Start of Block

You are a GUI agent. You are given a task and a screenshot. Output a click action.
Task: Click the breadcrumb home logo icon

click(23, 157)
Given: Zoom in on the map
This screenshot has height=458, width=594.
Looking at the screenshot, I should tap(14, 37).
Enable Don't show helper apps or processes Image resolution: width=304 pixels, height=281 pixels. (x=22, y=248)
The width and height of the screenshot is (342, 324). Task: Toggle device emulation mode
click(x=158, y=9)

End of Block
Start of Block

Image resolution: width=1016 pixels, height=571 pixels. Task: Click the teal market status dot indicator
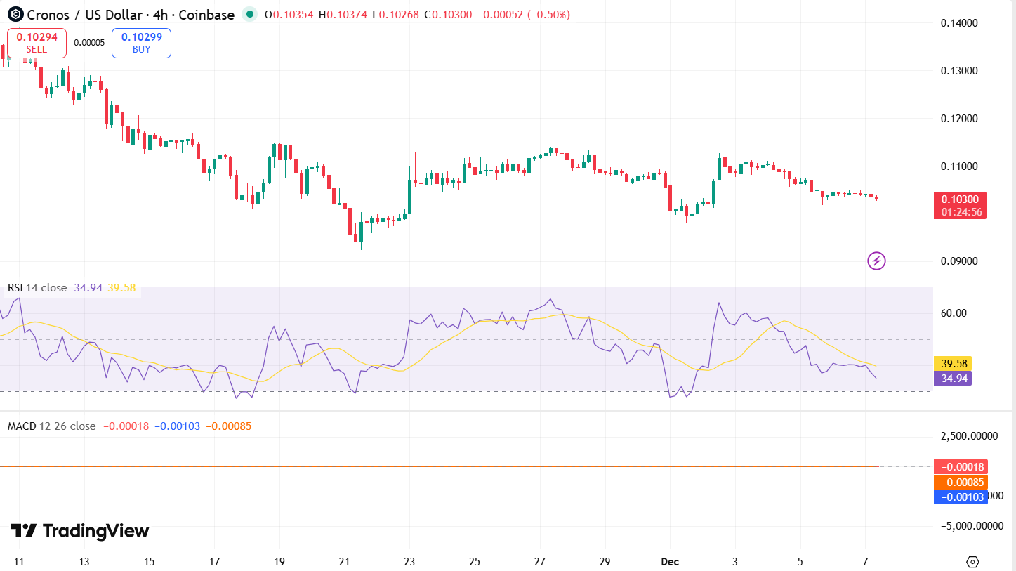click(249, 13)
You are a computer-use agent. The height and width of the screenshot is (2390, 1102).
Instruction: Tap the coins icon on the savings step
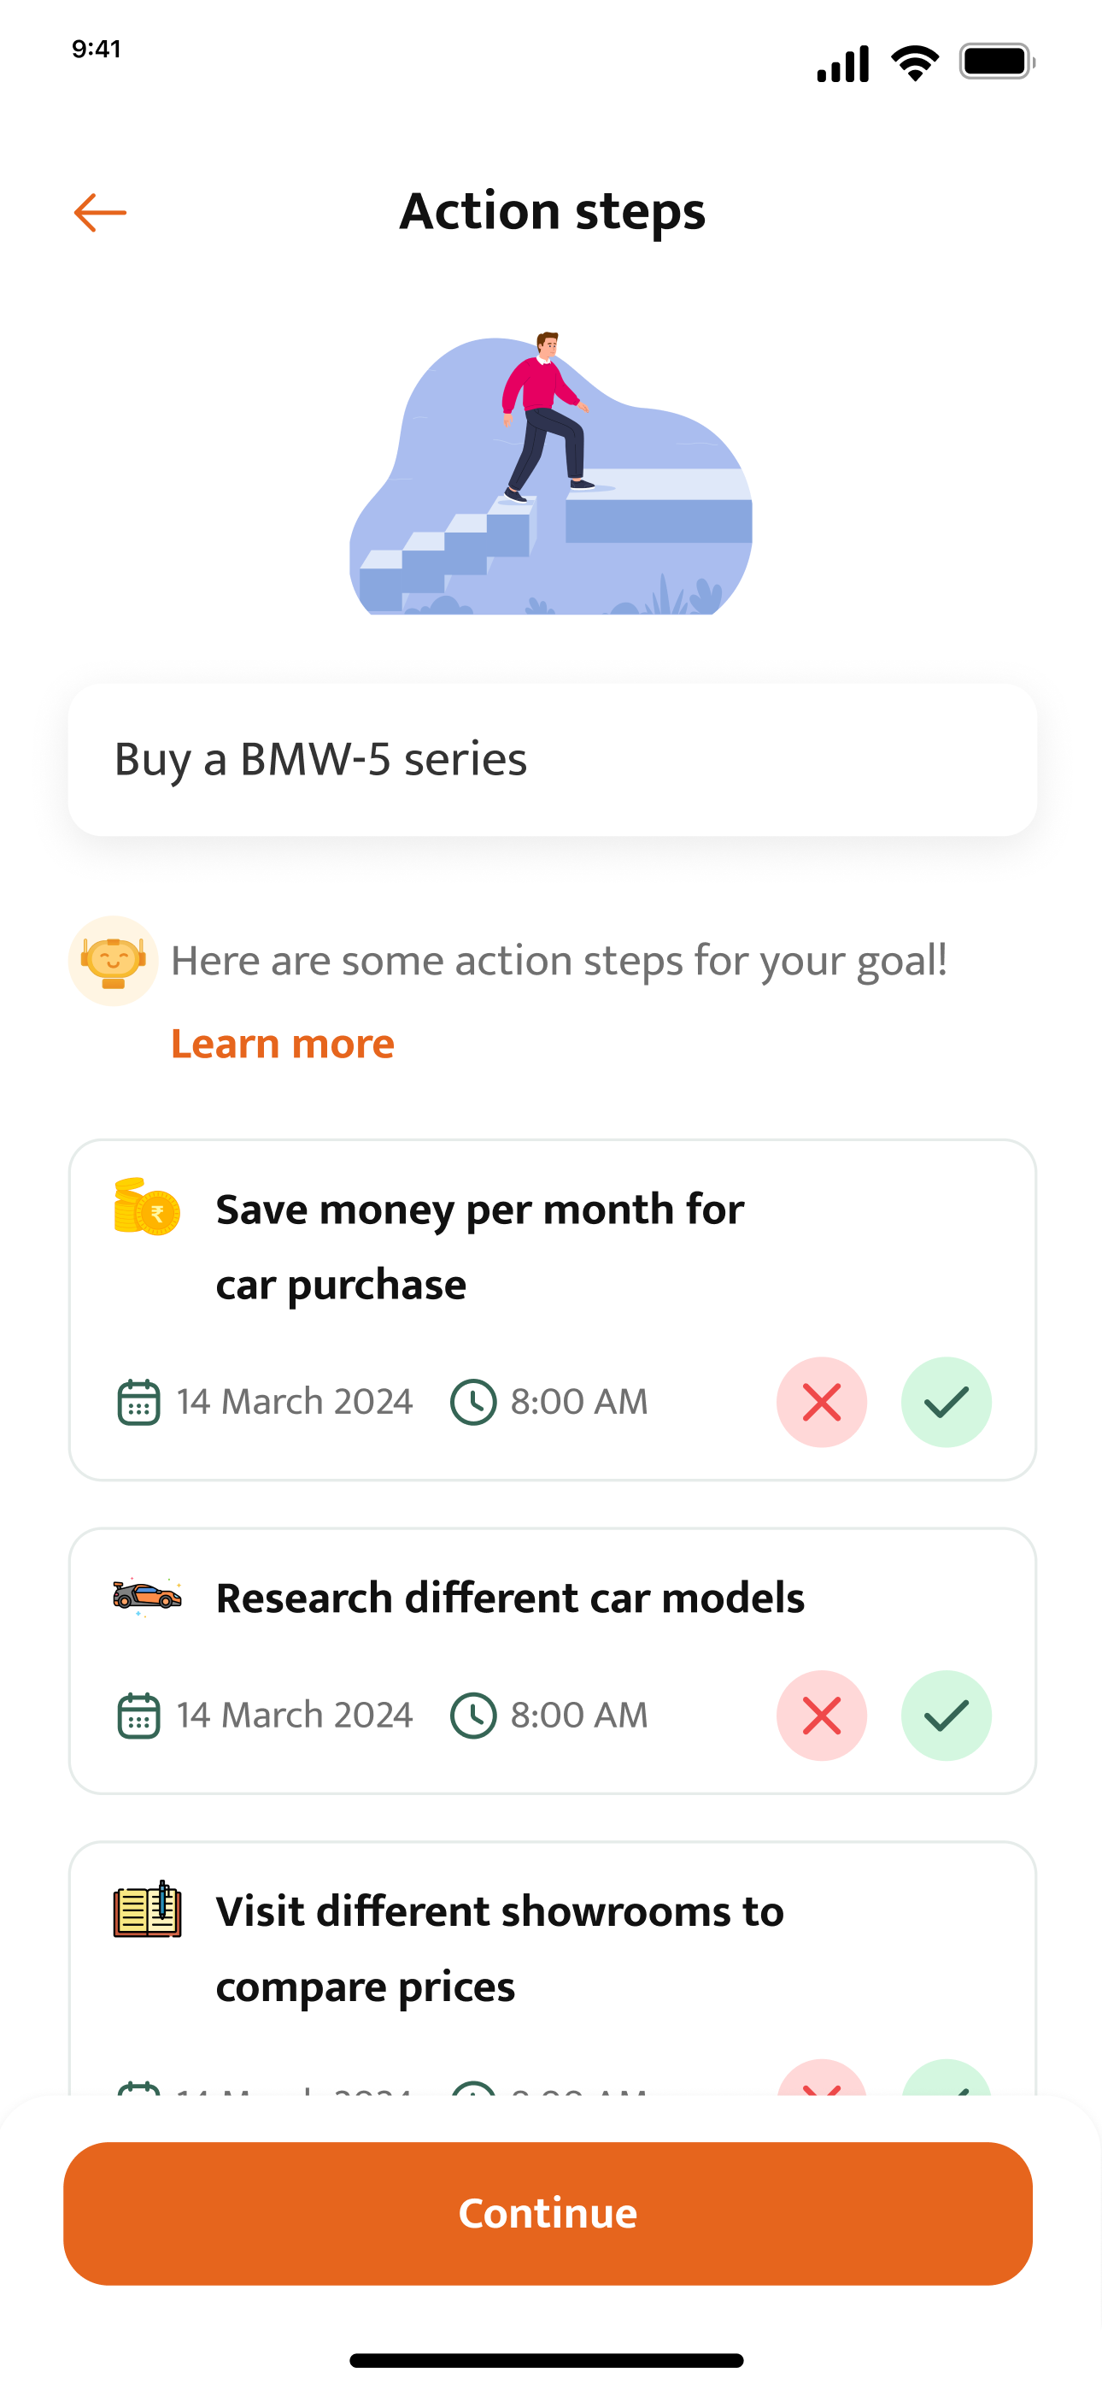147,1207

End of Block
Start of Block

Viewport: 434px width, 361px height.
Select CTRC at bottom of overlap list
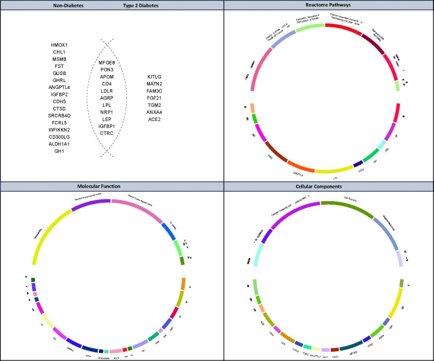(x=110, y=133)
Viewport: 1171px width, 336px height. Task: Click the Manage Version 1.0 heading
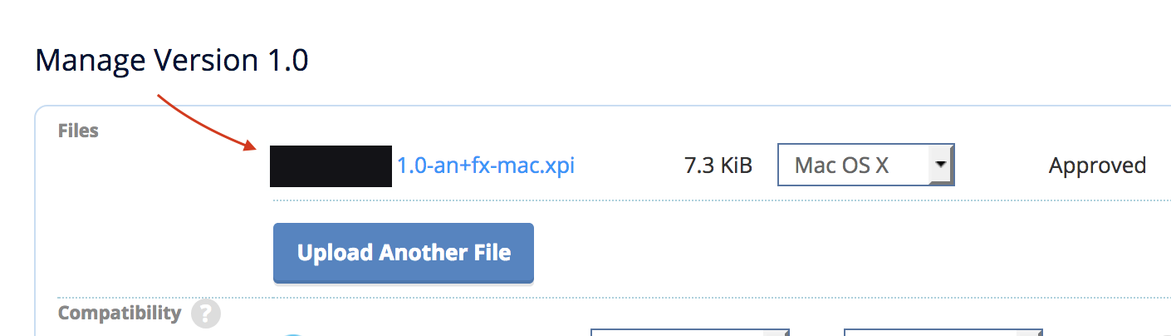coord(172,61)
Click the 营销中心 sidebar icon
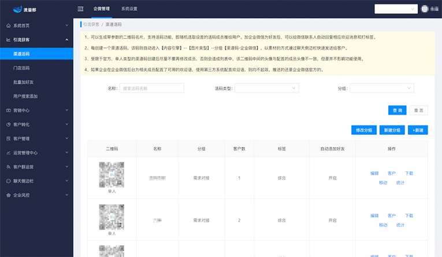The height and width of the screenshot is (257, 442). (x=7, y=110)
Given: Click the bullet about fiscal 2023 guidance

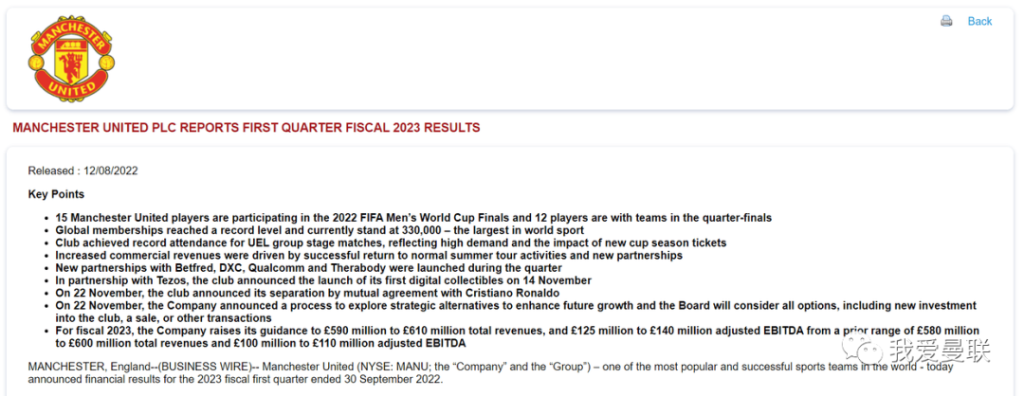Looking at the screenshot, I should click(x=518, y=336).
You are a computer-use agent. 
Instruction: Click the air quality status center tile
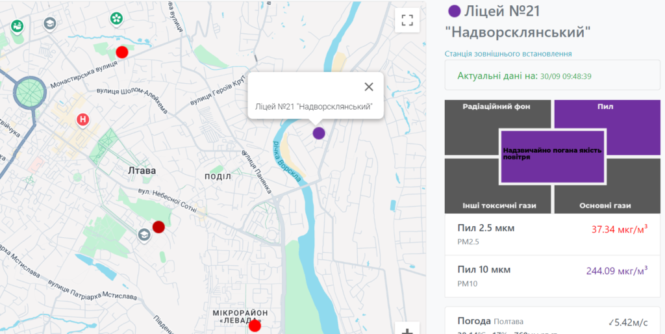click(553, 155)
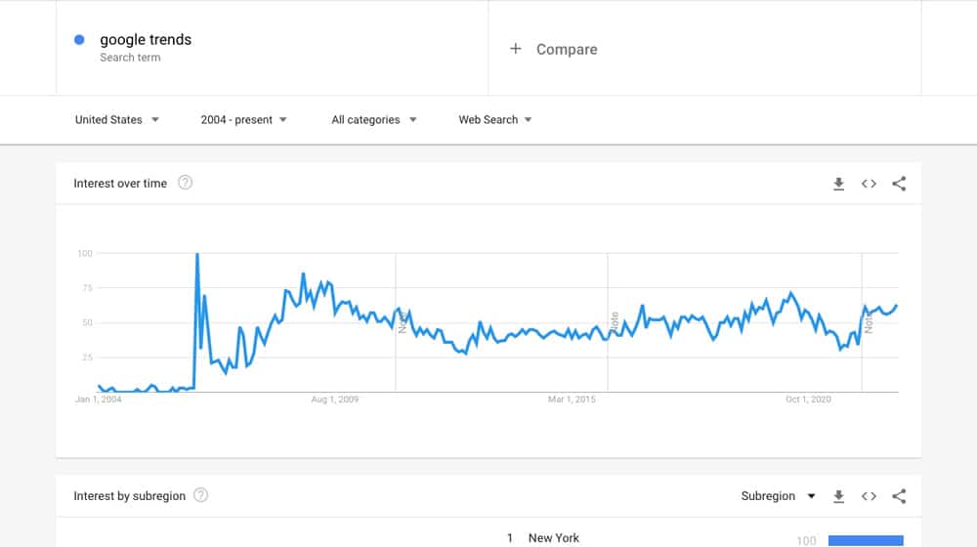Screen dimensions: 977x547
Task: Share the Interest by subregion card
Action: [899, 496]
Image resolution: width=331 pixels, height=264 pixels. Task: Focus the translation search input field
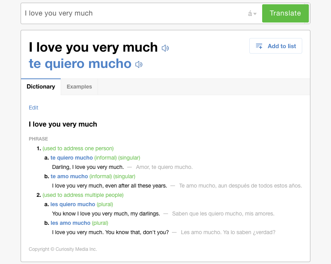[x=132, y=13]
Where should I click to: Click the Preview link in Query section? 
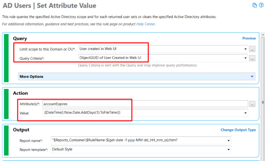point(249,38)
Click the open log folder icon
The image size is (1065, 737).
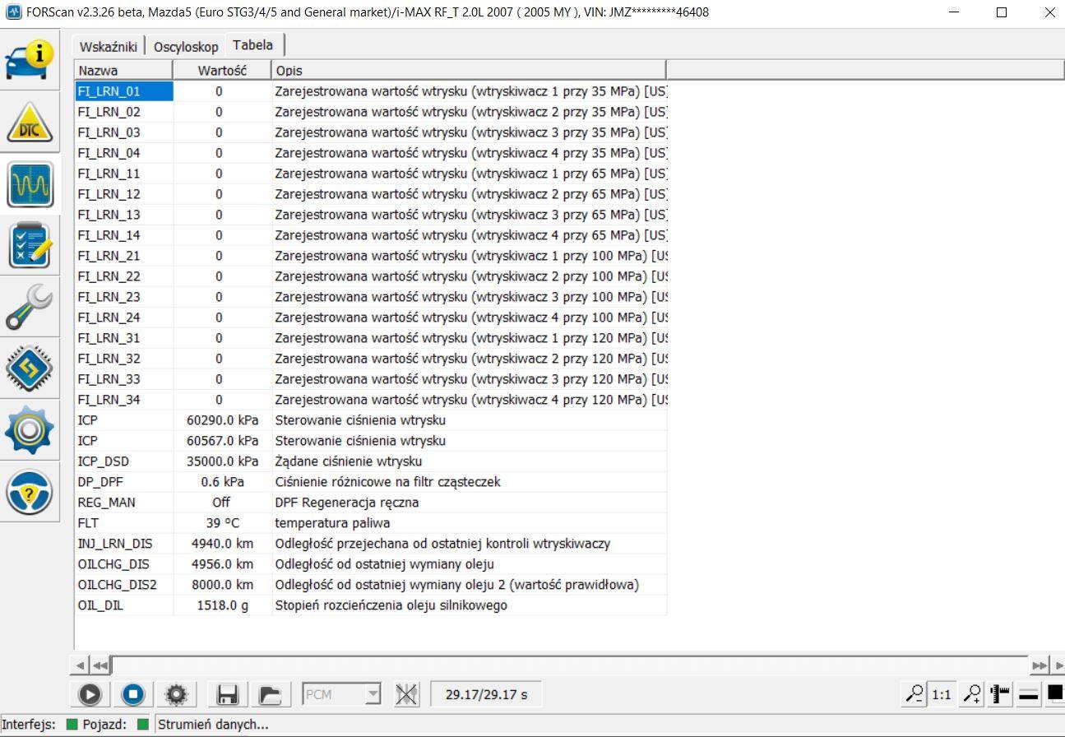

End of Block

Problem to work on: Out of the listing above, reproduce exactly the lines from the one with "This screenshot has height=458, width=594." up to and including the one with "Enable Don't show".

Solution to this problem:
This screenshot has height=458, width=594.
Looking at the screenshot, I should tap(14, 37).
Enable Don't show helper apps or processes Image resolution: width=304 pixels, height=281 pixels. (x=22, y=248)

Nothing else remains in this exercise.